■ **Page**:
>> Begin

However, the theme of the double in this novel can be further explored, as each one of Ismail’s two selves has its own double, representing the fully developed character that each one of the hero’s selves would have become, if the division of the self had not taken place. The first double is his older brother Antonis, who funded the struggle for the liberation of Crete and the second, the shadow of his dead Egyptian friend and foster-brother, Ibrahim, who fought for the occupied lands and the pride of the Ottoman-Egyptians. We shall discuss in more detail Ismail’s first double and then briefly his second double.
Between the two brothers there is a natural family-like resemblance (hence, Ismail and Antonis could be considered as physical duplicates); however, they can be also viewed as opposites in terms of their beliefs, actions and commitment towards their homeland, the first being the “benefactor” and the second being the “conqueror”. It is worth mentioning that the double of Ismail’s conscious Egyptian self is a real person.

>> End

■ **Dataset content**:

>> Begin

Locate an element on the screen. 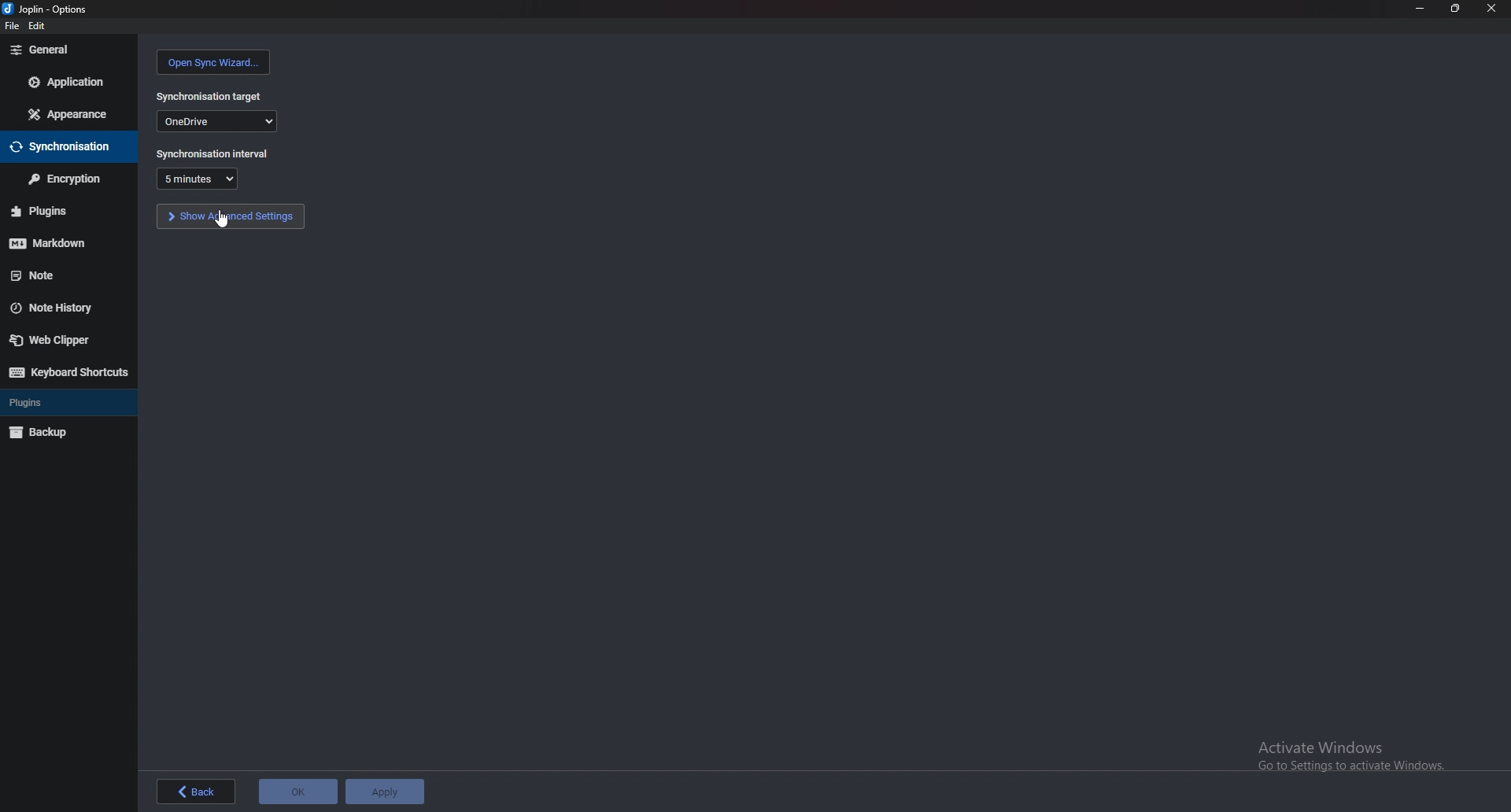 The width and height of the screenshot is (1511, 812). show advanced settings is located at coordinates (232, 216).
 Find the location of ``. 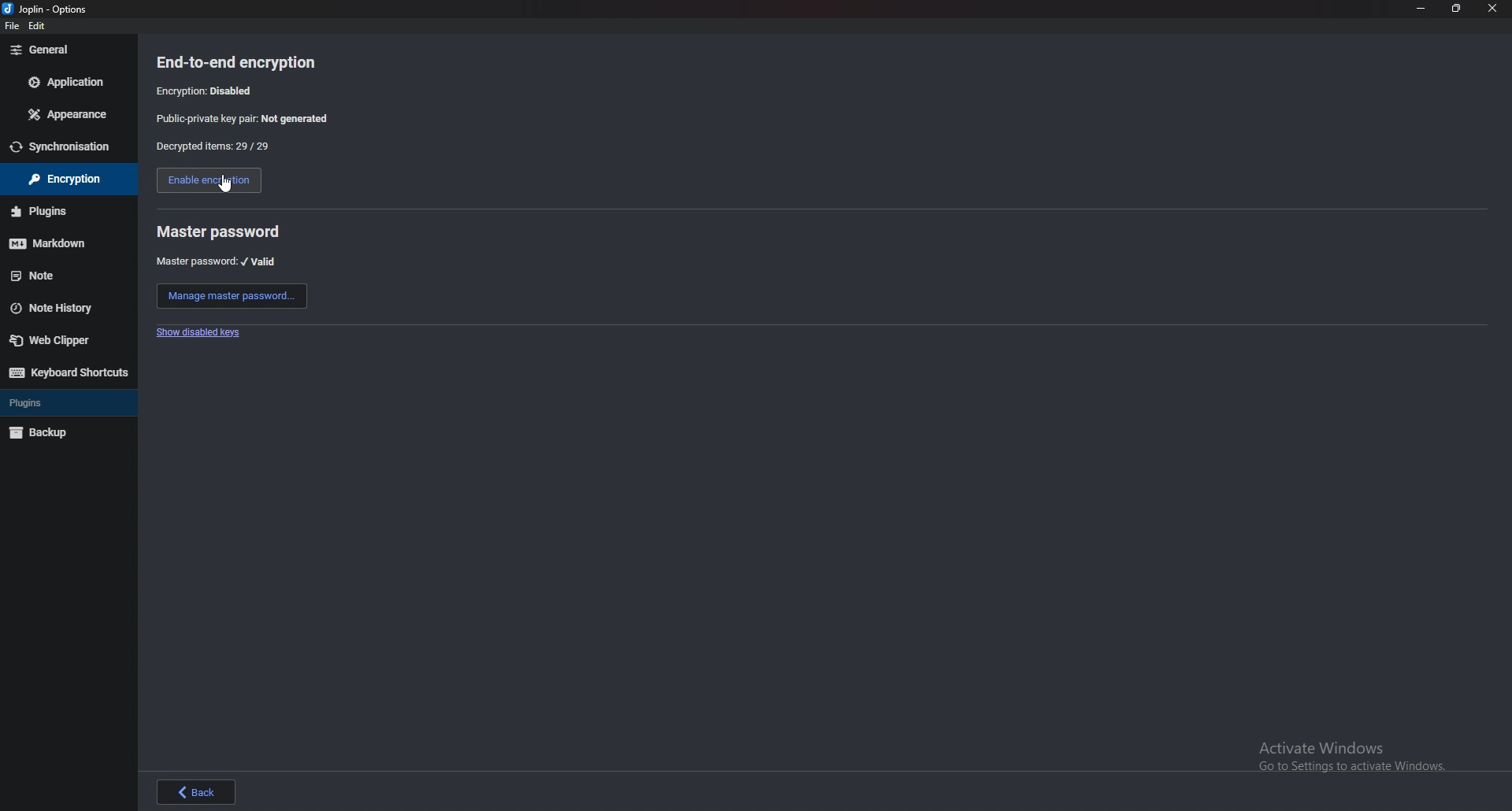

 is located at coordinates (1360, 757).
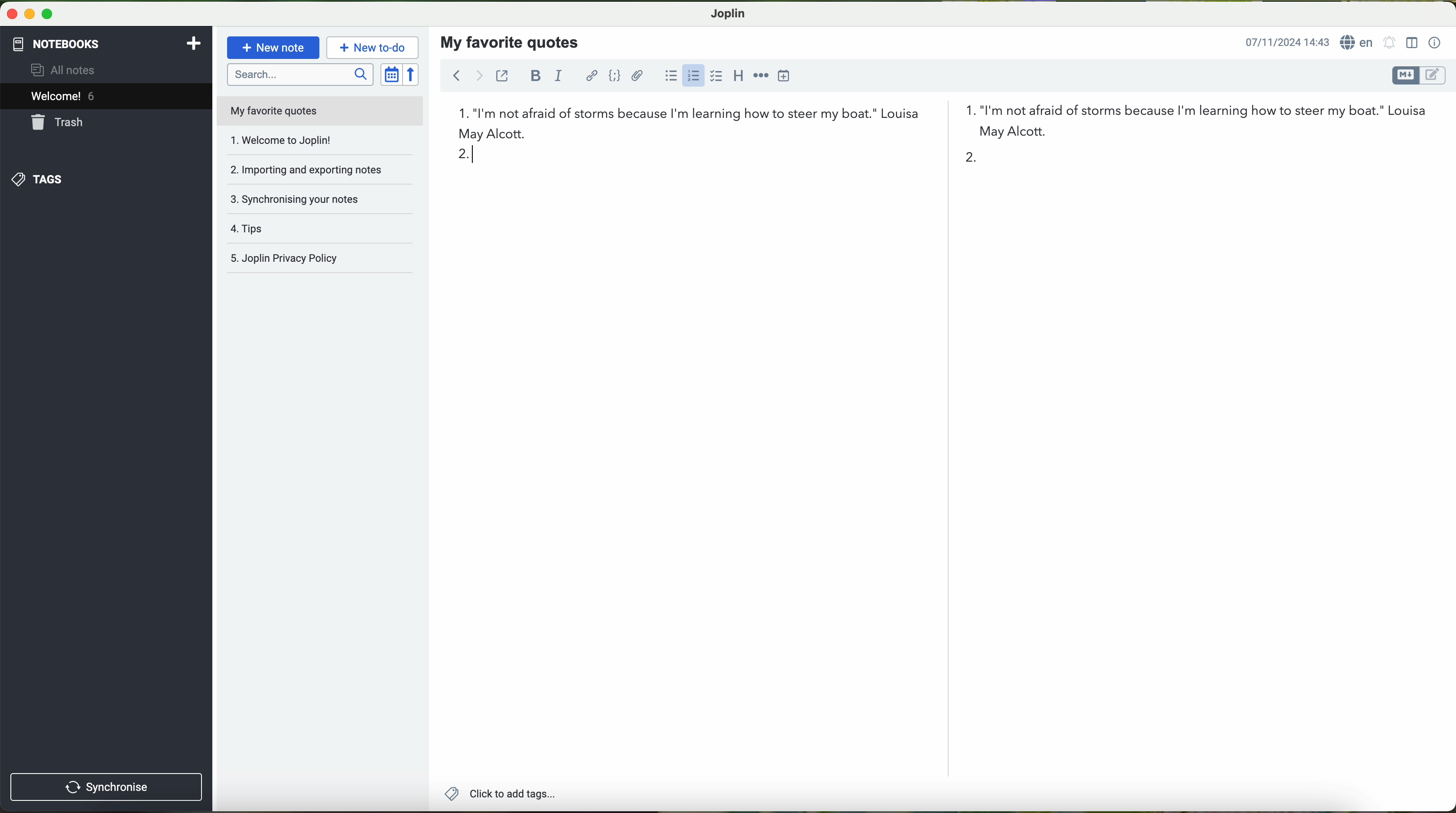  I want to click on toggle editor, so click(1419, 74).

>> End

■ **Task to carry out**:
Summarize the text on Ismail's doubles above in two sentences.

■ **Output for this exercise**:
Each of Ismail's two selves has its own double, representing the fully developed character that self would have become had the self not divided: his older brother Antonis, who funded the struggle for Crete's liberation, and the shadow of his dead Egyptian friend and foster-brother Ibrahim, who fought for the occupied lands and the pride of the Ottoman-Egyptians. Ismail and Antonis share a natural family resemblance, but they can also be seen as opposites in their beliefs, their actions and their commitment to their homeland.